Vazgeçmeyi Bileceksin
Derinden sevip sevilmek istiyorsan, seni büyülemeyen anlamsız varlığı yokluğu bir şey ifade etmeyen öylesine ilişkilerden vazgeçmeyi bileceksin… Aşk istiyorsan acıyı, özlemin yakıcılığını kabul edeceksin. Büyük bir kaybedişin her zaman kapının eşiğinde pusuda beklediğini bileceksin. Derin bir ilişki istiyorsan şayet seni koruduğunu düşündüğün bütün zırhlarından kurtulup zarar görmeyi göze alacaksın. Büyük riskler yoksa büyük aşklarda yoktur çünkü...
Seni doyuracak, kimliğine uygun düşecek seni mutlu edecek bir iş yaşamı istiyorsan idare edip gittiğin işten vazgeçeceksin. Kendini dinlemek kendinle baş başa kalmak istiyorsan kalabalıklardan vazgeçeceksin. Koyu karanlıklara benzeyen yalnızlıklara katlanmayı bileceksin bazen de...
Sıradan hayatına anlam katamayan, varlıklarıyla seni ileriye taşıyamayan arkadaşlardan uzak durmayı bilirsen eğer, can dostlar edinmenin kapısını aralayabileceksin… Yanlarında yürekten gülemediğin insanlar arkadaşın değildir çünkü Ve de senin bulunman gereken yer orası değildir. Bir kente sığamıyorsan eğer serüvene atılmaktan çekinmeyecek ve o kentin sana sunduğu küçük avuntulardan vazgeçmeyi göze alacaksın...

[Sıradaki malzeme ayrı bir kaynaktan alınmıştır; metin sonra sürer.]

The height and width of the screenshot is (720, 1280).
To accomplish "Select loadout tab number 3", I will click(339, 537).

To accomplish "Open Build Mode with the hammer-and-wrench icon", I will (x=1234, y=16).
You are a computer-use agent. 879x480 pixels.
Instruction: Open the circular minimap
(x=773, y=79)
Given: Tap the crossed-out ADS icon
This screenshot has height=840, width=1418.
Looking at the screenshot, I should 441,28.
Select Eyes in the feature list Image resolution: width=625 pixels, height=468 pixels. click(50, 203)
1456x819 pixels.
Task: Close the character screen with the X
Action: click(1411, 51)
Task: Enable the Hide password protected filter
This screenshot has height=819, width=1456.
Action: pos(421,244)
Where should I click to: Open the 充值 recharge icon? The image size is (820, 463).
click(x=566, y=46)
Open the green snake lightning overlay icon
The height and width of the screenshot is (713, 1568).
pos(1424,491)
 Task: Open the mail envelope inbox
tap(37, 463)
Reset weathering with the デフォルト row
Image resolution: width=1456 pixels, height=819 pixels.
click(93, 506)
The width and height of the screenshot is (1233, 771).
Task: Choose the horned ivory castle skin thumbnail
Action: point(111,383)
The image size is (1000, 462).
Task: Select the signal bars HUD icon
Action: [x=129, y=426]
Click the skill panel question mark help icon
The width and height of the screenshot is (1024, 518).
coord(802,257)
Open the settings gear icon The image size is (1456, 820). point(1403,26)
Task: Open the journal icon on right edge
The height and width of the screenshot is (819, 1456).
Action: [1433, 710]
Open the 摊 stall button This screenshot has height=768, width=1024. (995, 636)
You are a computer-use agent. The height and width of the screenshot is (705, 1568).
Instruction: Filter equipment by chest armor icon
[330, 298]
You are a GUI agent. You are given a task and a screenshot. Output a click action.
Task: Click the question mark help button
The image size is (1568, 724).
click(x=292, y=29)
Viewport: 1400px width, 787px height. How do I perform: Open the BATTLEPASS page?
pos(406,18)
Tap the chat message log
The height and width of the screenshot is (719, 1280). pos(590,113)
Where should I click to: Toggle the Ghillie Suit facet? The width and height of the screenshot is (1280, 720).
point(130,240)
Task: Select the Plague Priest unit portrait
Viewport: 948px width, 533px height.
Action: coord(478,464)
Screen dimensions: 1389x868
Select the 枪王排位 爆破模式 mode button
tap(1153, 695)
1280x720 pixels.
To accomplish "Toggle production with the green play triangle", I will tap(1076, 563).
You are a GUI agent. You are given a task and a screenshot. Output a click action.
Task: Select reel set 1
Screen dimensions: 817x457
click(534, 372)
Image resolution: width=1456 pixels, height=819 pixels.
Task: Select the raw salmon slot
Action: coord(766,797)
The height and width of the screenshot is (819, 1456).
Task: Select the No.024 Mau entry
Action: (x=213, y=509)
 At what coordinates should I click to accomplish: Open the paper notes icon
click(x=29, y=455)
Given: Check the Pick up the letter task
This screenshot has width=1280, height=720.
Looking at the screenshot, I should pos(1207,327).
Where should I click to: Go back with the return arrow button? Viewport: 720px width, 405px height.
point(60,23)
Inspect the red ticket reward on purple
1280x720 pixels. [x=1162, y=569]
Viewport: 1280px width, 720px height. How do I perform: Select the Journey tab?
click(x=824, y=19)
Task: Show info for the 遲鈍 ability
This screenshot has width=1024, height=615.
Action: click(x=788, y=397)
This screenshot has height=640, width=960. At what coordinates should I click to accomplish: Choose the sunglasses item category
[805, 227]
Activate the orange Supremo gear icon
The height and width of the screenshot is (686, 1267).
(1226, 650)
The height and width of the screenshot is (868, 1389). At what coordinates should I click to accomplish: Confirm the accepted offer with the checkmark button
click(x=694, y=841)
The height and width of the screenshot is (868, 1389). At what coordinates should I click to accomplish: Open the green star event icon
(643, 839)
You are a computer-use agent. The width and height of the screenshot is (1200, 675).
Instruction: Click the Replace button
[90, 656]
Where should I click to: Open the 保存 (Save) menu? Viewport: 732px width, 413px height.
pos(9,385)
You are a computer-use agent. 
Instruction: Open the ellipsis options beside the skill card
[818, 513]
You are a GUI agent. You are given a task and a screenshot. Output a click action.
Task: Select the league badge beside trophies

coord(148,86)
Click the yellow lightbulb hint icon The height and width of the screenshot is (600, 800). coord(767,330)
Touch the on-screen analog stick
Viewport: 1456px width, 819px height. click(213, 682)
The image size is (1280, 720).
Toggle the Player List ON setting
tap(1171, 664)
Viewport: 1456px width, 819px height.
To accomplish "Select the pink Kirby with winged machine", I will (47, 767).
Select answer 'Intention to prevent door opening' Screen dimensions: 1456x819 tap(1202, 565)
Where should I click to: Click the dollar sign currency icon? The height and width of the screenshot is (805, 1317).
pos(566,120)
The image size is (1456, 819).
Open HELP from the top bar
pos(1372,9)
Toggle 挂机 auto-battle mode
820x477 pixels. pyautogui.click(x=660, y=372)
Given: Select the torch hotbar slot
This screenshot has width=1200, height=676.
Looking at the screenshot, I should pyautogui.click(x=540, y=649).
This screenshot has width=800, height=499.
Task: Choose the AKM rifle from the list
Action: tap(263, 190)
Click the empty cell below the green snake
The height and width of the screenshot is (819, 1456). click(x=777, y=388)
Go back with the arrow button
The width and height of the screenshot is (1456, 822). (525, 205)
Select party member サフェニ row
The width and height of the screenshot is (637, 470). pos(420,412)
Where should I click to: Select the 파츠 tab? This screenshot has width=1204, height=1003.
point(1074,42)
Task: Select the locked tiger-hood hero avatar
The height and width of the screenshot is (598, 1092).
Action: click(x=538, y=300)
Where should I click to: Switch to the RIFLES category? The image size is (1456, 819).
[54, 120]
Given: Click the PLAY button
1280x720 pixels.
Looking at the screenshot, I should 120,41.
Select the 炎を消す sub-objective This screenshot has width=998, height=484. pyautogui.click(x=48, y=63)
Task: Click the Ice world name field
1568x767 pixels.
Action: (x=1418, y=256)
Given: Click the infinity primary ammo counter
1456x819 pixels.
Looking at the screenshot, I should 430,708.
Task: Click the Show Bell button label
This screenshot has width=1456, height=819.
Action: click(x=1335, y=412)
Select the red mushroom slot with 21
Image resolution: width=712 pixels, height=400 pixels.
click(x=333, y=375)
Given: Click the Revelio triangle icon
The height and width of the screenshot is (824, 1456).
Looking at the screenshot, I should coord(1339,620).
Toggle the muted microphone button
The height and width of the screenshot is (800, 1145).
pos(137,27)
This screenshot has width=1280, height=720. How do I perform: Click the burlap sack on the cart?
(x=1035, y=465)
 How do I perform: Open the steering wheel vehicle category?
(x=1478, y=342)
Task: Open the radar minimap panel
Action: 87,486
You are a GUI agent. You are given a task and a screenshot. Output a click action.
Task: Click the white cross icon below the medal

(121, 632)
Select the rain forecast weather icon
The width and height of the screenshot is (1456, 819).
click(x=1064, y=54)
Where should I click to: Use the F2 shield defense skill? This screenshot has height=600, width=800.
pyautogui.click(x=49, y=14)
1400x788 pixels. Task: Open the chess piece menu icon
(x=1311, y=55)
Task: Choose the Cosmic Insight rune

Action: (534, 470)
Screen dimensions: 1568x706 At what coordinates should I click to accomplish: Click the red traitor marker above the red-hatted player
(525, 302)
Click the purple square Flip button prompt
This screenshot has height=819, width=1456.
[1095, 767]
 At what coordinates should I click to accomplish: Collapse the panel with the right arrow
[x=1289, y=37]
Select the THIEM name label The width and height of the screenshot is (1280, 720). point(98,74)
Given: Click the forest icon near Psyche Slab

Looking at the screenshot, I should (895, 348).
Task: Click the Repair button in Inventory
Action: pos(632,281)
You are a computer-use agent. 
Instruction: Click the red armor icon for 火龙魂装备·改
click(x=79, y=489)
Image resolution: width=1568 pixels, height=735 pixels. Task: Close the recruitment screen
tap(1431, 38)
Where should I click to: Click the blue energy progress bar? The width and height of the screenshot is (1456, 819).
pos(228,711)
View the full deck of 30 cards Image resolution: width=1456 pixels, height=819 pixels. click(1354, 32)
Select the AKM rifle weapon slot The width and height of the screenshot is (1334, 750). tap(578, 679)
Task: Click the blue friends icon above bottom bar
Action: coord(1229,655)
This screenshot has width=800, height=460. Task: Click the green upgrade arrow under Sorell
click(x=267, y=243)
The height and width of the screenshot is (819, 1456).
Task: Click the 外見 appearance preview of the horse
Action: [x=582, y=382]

Seni doyurmayan, hatta ayak bağı olan, ancak belli güvenceler sunan bir ilişkin varsa oturup düşüneceksin sıradanlığa devamı, yoksa aşk mı? Aşk’sa eğer yanıtın koyacaksın noktayı, göze alınması gereken ne varsa göze alarak...
Doğayla baş başa, yalın, bohem, kafana göre bir hayat istiyorsan eğer, çoğunluğun peşinde ömür tükettiği dünya nimetlerinin çoğundan vazgeçmeyi bileceksin.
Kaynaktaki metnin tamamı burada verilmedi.